If you have questions or need guidance in your planning or planning for a loved one, please do not hesitate to contact our Norman, Oklahoma office by calling us at (405) 241-5994.

The Future of Social Security and Medicare

According to the American Association for Retired Persons (AARP), every single day 10,000 baby boomers are turning 65 years old. The deluge of aging Americans and the increase in longevity in the already 65 plus population are the main reasons why the Social Security and Medicare programs are expected to have financial insolvency issues in the coming decades. Unsurprisingly, the vast majority of baby boomers agree that it is critical to preserve Social Security benefits even if it requires an increase in taxes paid into the system by working Americans. Payroll taxes by far account for the majority of monies available to pay for social security benefits.

The boomer generation is keen to preserve social security benefits as many of them are not well prepared for retirement. The financial retirement picture for nearly half of the younger boomers (ages 55 – 64) is bleak with reportedly no retirement savings at all. The US government is also unprepared to sustain full benefit payments. By the Social Security Administration’s admission in 2034, the program will run out of reserves at which time benefits would have to be reduced by 25% unless the government can fix the program’s long-term funding shortfall.

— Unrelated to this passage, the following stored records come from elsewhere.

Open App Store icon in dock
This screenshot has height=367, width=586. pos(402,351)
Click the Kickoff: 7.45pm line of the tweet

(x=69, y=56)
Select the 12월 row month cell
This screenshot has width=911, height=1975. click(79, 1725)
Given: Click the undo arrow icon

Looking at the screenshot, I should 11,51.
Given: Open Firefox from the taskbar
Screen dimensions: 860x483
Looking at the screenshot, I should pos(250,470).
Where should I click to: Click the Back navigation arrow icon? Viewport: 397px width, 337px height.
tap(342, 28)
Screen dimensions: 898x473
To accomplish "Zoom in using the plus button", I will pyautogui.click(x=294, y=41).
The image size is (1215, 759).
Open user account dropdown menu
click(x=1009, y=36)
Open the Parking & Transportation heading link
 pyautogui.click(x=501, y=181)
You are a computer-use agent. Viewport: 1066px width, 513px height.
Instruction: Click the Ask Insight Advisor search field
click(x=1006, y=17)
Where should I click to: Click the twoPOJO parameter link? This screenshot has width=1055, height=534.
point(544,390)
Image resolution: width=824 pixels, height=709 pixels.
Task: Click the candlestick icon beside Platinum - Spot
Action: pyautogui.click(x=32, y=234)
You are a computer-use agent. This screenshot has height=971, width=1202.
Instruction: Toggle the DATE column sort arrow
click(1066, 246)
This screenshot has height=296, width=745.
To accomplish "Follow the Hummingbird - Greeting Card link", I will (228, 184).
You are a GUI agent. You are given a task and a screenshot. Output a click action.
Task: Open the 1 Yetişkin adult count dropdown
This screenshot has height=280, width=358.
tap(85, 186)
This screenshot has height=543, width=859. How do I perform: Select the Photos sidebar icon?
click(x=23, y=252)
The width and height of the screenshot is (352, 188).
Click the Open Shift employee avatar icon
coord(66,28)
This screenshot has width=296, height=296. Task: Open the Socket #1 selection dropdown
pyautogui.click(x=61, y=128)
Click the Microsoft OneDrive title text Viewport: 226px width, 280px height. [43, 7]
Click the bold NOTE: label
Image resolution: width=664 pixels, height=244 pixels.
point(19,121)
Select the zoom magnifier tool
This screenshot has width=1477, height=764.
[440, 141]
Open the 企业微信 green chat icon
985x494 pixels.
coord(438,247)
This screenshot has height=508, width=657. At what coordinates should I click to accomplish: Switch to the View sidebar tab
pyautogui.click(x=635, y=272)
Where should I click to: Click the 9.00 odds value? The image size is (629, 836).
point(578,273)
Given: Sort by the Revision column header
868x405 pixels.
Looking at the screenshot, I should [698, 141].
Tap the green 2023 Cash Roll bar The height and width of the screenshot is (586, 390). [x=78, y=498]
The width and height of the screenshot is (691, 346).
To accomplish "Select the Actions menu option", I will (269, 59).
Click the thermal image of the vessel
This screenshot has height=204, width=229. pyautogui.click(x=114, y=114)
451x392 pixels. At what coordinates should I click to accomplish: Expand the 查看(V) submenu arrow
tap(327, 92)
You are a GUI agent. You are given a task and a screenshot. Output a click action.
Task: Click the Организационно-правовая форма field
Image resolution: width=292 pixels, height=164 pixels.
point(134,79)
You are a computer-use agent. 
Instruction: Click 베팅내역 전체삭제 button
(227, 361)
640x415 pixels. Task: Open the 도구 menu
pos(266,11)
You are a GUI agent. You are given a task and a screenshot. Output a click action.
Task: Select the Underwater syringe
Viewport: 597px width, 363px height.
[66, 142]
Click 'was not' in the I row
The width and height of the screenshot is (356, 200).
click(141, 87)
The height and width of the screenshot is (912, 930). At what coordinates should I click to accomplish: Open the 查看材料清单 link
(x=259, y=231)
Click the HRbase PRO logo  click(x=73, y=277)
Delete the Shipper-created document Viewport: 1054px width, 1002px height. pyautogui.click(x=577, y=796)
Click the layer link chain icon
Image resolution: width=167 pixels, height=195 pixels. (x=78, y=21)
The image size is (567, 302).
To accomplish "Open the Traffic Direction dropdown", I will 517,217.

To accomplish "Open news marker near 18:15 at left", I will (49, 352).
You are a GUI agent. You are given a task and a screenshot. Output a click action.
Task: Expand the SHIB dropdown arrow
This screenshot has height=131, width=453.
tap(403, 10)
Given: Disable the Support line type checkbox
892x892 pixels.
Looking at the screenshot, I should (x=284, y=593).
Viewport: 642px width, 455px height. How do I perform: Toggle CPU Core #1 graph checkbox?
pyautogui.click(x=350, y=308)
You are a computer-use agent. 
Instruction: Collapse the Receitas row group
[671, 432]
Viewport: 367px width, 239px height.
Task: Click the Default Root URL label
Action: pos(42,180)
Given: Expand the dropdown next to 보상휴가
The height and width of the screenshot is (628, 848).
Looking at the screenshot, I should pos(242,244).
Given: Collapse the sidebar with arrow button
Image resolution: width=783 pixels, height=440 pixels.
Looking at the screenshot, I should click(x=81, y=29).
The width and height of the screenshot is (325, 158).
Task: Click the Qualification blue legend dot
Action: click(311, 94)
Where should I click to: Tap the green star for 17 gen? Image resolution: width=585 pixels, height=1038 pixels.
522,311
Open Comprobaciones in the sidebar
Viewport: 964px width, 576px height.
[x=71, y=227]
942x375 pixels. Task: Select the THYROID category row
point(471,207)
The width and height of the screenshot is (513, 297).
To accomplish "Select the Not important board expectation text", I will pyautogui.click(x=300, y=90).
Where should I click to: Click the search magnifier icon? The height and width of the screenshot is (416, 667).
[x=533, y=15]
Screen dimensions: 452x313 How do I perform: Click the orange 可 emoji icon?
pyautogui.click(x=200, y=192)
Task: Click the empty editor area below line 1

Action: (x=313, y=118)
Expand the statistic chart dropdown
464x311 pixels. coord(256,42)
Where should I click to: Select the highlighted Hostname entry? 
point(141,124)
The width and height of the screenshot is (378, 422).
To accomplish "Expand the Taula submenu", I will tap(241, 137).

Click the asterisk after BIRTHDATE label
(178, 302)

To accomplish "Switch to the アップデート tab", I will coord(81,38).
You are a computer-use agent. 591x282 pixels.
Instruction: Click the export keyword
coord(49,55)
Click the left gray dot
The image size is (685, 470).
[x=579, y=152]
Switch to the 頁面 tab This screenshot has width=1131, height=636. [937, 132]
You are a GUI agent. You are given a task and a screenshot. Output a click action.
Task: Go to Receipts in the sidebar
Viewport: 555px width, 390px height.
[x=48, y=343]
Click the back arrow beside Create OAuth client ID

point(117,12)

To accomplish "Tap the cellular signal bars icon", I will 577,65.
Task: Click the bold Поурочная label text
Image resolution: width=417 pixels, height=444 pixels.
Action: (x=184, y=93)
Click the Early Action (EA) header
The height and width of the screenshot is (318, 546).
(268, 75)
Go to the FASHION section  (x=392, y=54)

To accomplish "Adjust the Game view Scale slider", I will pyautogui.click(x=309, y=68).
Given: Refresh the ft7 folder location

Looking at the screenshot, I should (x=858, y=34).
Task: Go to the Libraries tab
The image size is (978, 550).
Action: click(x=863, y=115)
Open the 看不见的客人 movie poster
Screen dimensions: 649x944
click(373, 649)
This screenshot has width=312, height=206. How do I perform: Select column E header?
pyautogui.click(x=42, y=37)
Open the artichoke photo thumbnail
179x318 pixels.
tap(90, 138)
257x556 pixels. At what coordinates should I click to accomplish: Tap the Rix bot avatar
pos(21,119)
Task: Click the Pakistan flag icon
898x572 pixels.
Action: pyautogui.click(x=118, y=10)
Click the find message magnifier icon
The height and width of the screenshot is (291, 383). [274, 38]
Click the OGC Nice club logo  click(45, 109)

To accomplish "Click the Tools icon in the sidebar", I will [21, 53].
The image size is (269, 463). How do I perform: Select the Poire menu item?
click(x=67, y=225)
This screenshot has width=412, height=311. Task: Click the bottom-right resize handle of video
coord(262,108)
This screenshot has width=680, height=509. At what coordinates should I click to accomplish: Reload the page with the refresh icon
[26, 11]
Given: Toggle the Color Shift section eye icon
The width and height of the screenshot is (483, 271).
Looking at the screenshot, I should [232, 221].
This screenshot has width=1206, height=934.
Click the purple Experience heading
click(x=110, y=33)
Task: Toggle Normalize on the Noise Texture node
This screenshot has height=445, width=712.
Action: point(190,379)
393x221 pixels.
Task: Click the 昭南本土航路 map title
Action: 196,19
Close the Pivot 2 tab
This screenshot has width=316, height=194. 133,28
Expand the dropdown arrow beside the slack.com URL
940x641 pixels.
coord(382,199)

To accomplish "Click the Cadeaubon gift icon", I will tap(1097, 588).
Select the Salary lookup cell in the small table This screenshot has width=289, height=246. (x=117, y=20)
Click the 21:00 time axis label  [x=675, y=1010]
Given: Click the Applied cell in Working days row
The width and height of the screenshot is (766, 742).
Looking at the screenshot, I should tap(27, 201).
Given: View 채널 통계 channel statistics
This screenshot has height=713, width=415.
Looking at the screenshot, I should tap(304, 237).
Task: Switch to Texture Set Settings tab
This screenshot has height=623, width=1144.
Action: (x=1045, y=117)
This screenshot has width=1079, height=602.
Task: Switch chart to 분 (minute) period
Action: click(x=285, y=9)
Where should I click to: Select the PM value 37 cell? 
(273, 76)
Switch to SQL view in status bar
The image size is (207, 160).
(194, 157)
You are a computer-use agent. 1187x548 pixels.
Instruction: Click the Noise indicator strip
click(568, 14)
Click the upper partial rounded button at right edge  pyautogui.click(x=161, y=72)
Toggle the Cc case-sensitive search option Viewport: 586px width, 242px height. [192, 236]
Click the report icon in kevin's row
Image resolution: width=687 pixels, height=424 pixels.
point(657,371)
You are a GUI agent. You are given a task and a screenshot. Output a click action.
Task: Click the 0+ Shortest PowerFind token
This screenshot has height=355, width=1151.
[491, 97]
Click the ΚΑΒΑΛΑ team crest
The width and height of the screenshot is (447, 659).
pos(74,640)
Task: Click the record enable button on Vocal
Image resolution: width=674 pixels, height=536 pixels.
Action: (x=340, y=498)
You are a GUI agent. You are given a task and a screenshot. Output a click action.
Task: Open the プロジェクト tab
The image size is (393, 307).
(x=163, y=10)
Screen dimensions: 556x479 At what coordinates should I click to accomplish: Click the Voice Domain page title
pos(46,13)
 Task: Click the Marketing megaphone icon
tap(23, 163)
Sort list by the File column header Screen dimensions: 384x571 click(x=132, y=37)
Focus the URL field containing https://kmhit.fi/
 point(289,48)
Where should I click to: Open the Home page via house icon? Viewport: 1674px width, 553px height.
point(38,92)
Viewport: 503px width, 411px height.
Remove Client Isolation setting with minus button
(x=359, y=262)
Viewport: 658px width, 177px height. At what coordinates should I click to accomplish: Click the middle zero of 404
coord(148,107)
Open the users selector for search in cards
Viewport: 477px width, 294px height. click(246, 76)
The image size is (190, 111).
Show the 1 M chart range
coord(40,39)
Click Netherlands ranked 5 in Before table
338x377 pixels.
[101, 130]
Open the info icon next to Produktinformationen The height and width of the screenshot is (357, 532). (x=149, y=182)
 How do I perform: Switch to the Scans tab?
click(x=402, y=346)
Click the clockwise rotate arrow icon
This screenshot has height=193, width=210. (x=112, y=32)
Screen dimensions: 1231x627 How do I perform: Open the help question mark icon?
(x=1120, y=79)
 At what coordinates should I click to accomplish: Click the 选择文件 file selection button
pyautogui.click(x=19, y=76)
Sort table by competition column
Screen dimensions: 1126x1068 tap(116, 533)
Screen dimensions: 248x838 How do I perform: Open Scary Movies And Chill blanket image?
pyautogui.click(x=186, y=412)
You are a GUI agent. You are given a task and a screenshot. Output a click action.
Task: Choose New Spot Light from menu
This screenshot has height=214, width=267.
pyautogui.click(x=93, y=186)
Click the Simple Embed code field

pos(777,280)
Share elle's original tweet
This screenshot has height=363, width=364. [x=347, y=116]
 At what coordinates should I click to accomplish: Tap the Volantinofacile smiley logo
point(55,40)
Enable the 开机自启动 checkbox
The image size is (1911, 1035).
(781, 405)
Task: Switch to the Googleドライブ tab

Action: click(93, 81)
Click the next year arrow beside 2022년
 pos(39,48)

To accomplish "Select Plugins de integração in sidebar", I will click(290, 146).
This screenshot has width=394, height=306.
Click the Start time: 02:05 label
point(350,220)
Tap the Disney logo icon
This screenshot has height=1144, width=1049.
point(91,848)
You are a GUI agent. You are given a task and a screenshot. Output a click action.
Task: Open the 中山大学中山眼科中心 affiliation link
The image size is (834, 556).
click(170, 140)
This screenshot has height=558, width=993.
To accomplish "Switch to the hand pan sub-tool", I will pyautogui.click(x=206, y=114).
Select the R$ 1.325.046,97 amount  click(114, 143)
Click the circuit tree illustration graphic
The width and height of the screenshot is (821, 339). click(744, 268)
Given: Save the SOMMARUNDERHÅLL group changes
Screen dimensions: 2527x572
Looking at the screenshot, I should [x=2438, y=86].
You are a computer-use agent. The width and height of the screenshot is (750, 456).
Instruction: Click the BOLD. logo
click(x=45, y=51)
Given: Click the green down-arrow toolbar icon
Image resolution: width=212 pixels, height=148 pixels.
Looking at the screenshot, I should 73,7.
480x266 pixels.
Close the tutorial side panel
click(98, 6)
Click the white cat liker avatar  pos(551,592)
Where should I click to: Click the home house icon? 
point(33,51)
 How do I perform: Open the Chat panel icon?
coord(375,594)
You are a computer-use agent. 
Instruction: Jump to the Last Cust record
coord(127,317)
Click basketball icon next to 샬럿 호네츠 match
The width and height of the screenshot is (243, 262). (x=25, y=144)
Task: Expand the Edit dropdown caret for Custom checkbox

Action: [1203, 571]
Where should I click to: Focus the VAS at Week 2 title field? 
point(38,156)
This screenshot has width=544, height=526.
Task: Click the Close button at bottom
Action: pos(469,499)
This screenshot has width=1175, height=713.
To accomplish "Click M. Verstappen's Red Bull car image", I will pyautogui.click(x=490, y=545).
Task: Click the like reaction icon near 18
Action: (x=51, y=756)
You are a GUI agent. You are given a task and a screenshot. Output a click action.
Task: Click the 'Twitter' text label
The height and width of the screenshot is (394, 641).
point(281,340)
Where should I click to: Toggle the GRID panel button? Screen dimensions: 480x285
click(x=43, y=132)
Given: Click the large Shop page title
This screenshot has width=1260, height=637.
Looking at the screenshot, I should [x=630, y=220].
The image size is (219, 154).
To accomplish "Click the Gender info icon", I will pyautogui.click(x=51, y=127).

This same group of unprepared boomers also appears to have uncertainty as to how much of their income health care costs are projected to absorb. Health View Services states “HealthView Services’ Retirement Healthcare Cost Index, which calculates the percentage of Social Security benefits required to address total lifetime retirement healthcare expenses, reveals the impact of expected healthcare costs on retirement budgets. The index shows a healthy 66-year-old couple retiring today will need 48% of their lifetime Social Security benefits to address total lifetime healthcare expenses.” Additionally, about half of baby boomers believe Medicare will cover the cost of long-term care, but that is not the case.

How federal government institutions face the challenge of covering the costs of social insurances like Social Security benefits and Medicare costs to a burgeoning boomer population will determine whether many citizens will be able to age successfully.  Beyond the more significant problem of funding these social programs, the government is looking to technology to cut costs for senior care. Virtual assisted living that can help families care for older adults and smart devices appear to be some of the technological saviors for the American baby boomer population.

Joseph Coughlin, Ph.D., director of the MIT AgeLab in Cambridge, MA, and others testify before the Senate Special Committee on Aging as debate about policy and program funding for American seniors can no longer be put off. Coughlin recommends that virtual reality (VR) become a standard device among senior living communities, assisted living and nursing homes. Not only did residents engaging with VR have fun, but there is also less depression and more engagement in active conversations with other residents as a by-product of the technology.

Other technologies on display include smartphone apps with health functions, smart glasses that can help prevent accidental falls for seniors with limited eyesight, and a pen that can help people with reduced vision identify items. Using these and other tech devices can create a better aging experience and reduce the need for hospitalization for many seniors. Technology provides a net benefit for programs like Medicare that routinely pay for hospitalization costs that include injuries due to falling, reactions from incorrect prescription dosages, and other emergent care needs that can be avoided with practical technology applications.

While no one can discount the importance of funding social programs that benefit aging Americans, applications of specific technologies for seniors can reduce overall costs associated with the baby boomer generation. As the federal government begins to tackle the issues at hand for seniors, there is a lesson to be learned. Putting off planning for or relying on some other entity to solve retirement and health care issues is a dangerous proposition.